EXCERPT TO READ below:

KG around the cape summer 2021 - Flipbook - Page 46
A ROUND CA PE COD
To travel along the stately Old King’s Highway (Route 6A) is to retreat to another
era. Shade trees overhang one particularly serene and curving section of 6A in
Yarmouth Port, where you can drive past more than fifty homes once owned by
Sea Captains. The Historical Society of Old Yarmouth has awarded each captain’s
former abode a distinctive oval, black and gold schooner plaque. While many of
these historically significant homes are privately owned, you can visit The Captain
Bangs Hallet House museum, located just off 6A on Strawberry Lane, to get an
inside look at a nineteenth-century home of a successful, world-navigating mariner.
Also on the grounds of the museum is a magnificent weeping beech tree that is
more than a century old.
Arts
The award-winning Cultural Center of Cape Cod on Old Main Street opened in 2007 in a
renovated old bank building to serve the entire Cape community and visitors to the area with
instruction and exhibition in the visual, literary, and performing arts. Also in town is the Yarmouth
Art Guild, which provides education, enrichment experiences, and showcase opportunities for its
more than 125 community artist members.
Culture
The Edward Gorey House Museum on Yarmouth Port’s common celebrates the life and work
of the American author and illustrator, with the nearby Yarmouth New Church, a historic former
church, serving as a vibrant center for public benefit and use. The Whydah Pirate Museum
on Route 28 is home to thousands of relics from the Whydah, a ship seized by pirates and
shipwrecked off Cape Cod in 1717. Since 1978, the Yarmouth Seaside Festival has been creating
community spirit each October with live music, a craft fair, kayak and canoe races, children’s
events, and a spectacular firework display on Seagull Beach.
Education
Yarmouth is part of the Dennis-Yarmouth school district and has two of its own elementary
schools: Station Avenue in South Yarmouth and Marguerite E. Small in West Yarmouth. Yarmouth
students in grades four and five attend Nathaniel H. Wixon Innovative School in Dennis, while
sixth and seventh graders from both towns go to Mattacheese Middle School in Yarmouth. Also
located in Yarmouth is the high school for both Yarmouth and Dennis: Dennis-Yarmouth Regional
High School on Station Avenue, which is the location for the Werner Schmidt Observatory run
by the Cape Cod Astronomical Society. Yarmouth teens may also elect to attend the public
vocational and technical school in Harwich, Cape Cod Regional Technical High School. Yarmouth
is home to Cape Cod’s only Pre-K through grade eight Catholic School, St Pius X School, located
on Wood Road.

End of EXCERPT TO READ.
DATA BLOCK below:

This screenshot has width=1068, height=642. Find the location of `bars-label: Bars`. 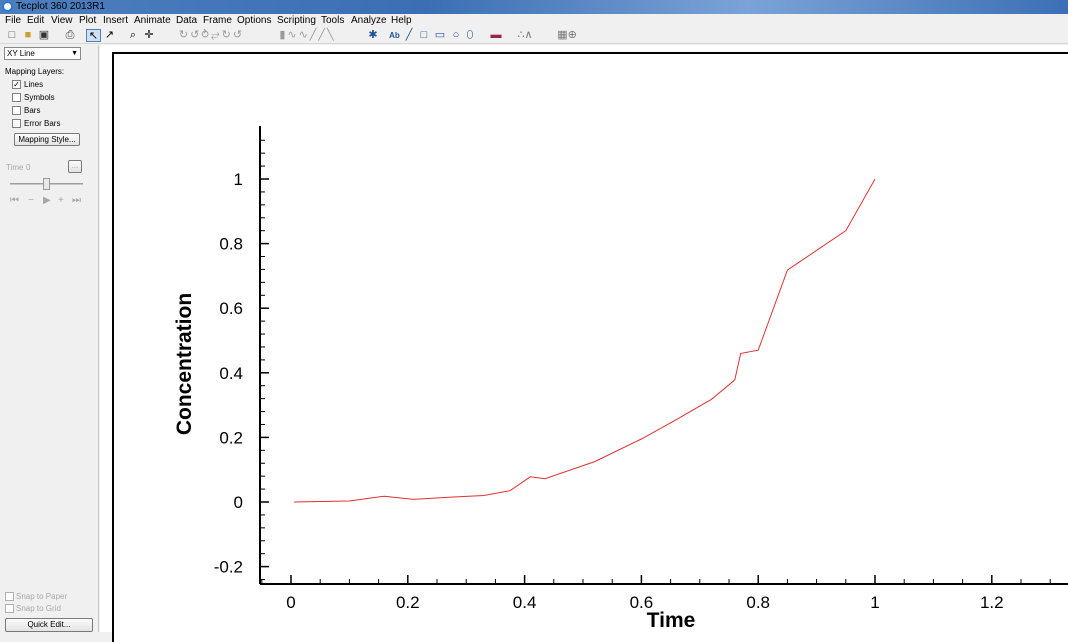

bars-label: Bars is located at coordinates (32, 110).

End of DATA BLOCK.

**EXERCISE REQUIREMENTS:** Rewrite the Cape Cod passage starting with "KG around the" and going on through "successful, world-navigating mariner.", putting "residence" in place of "abode".

**FINISHED TASK:**
KG around the cape summer 2021 - Flipbook - Page 46
A ROUND CA PE COD
To travel along the stately Old King’s Highway (Route 6A) is to retreat to another
era. Shade trees overhang one particularly serene and curving section of 6A in
Yarmouth Port, where you can drive past more than fifty homes once owned by
Sea Captains. The Historical Society of Old Yarmouth has awarded each captain’s
former residence a distinctive oval, black and gold schooner plaque. While many of
these historically significant homes are privately owned, you can visit The Captain
Bangs Hallet House museum, located just off 6A on Strawberry Lane, to get an
inside look at a nineteenth-century home of a successful, world-navigating mariner.